Allergy Immunotherapy: Shots, Drops and Tablets
All the above medication treatments are temporary. Meaning, once the patient stops the antihistamines or nasal sprays the allergy symptoms can return. Patients that are seeking a lasting suppression of allergy symptoms can be offered allergy immunotherapy, which works at the immune level to give the patient protection. For many years, allergy injections were the only option for immunotherapy but now there are two other options as well.
- Allergy injections: this treatment uses allergen extracts for environmental allergens such as dust mites, animal dander, pollens, weeds and molds to desensitize the patient.
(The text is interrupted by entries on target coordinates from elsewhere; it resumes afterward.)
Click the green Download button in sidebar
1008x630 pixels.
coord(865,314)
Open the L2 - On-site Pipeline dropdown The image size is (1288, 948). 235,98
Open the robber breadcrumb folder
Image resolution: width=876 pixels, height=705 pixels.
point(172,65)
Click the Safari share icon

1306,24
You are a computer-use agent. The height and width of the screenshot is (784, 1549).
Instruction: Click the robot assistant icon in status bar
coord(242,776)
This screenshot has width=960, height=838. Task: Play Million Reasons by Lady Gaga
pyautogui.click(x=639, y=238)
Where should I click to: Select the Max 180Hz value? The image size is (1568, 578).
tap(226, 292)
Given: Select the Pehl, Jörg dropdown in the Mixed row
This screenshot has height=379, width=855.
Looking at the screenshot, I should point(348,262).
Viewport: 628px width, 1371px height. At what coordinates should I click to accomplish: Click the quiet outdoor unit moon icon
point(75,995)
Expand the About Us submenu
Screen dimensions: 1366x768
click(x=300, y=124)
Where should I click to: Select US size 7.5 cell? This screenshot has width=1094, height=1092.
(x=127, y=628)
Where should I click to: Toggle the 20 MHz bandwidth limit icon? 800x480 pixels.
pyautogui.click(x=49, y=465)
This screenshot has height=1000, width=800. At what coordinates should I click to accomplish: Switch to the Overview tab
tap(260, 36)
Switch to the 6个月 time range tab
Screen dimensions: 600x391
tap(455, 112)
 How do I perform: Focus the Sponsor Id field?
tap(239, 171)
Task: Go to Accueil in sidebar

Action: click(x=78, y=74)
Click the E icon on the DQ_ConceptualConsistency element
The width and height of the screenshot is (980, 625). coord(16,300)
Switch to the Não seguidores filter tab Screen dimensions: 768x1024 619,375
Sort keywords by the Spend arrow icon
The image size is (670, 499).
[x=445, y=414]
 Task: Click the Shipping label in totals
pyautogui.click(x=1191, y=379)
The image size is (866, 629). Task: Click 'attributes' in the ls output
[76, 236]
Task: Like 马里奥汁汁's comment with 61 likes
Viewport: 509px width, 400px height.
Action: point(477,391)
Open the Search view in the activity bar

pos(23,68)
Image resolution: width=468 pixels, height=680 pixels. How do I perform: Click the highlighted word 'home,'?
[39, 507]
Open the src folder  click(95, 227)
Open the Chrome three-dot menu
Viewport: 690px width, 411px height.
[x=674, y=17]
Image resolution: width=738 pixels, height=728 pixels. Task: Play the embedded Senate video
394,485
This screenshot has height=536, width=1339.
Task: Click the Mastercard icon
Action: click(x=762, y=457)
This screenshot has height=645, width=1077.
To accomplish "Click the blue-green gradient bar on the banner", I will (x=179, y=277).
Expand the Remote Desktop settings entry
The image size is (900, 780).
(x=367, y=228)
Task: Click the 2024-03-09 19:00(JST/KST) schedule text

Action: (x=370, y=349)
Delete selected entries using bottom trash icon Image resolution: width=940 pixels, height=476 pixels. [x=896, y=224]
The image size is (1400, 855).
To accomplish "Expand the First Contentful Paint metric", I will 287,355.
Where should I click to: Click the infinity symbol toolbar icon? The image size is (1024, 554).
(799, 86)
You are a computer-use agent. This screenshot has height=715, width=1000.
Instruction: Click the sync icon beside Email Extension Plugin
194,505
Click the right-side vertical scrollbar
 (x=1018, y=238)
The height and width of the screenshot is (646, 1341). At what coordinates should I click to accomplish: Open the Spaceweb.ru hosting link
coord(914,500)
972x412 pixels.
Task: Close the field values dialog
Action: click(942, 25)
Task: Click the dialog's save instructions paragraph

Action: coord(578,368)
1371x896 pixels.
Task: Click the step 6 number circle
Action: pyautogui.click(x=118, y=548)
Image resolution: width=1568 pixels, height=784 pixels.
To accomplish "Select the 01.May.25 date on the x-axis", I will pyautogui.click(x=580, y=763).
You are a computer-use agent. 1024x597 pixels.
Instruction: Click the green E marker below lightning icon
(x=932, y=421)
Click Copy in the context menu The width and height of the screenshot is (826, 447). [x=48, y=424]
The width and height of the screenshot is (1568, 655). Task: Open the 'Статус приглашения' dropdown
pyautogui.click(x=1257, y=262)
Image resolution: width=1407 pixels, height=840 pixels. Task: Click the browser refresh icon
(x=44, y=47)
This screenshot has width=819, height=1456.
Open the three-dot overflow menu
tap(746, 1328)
The treatment has shown to be effective in achieving last allergy protection, however it does have the negatives concerning patient discomfort from arm swelling, inconvenience of travelling to the doctor’s office for months and there is a non-trivial risk of a severe allergic reaction–that’s why it’s critical patients wait 30 minutes in the doctor’s office after an injection.
- Sublingual drops: sublingual allergy drops have been used in this country for about 20 years, but they became more popular in the past 5 years as numerous studies have shown them to be as effective as injections and have the added benefits of far greater convenience (drops are done at home) and better safety (incidents of allergic reactions are extremely rare). The allergy drops use the same allergen extracts made for injections, but are put in a dropper bottle the patient can then place under the tongue. (For that reason, allergy drops are considered an off-label use.) The drops are custom formulated for each specific patient, and the dosing works in a desensitizing format so that the dosing is carefully scaled up from a low concentration to a high one over a period of months. A ground-breaking study published in The Journal of Allergy and Clinical Immunology a decade ago showed how you can reverse allergic asthma long term by using sublingual allergy drops. See the results graph at the top of this post.
- Sublingual allergy tablet: There is also a tablet form of allergy immunotherapy. It is only currently available for a few allergens: species of grasses and ragweed. It has been proven to be effective in clinical trials, but at the time of this writing, it comes in only one set high dose and patients can have strong immediate allergic reactions to these tablets. Patients are accordingly required to have injectable epinephrine available at home as a prerequisite for taking this medication. I currently do not use these tablets in my practice for this reason.
Conclusion: You as a non-allergist physician now have a variety of options for treating allergic patients in your practice. For long term relief, allergen immunotherapy is a proven and effective.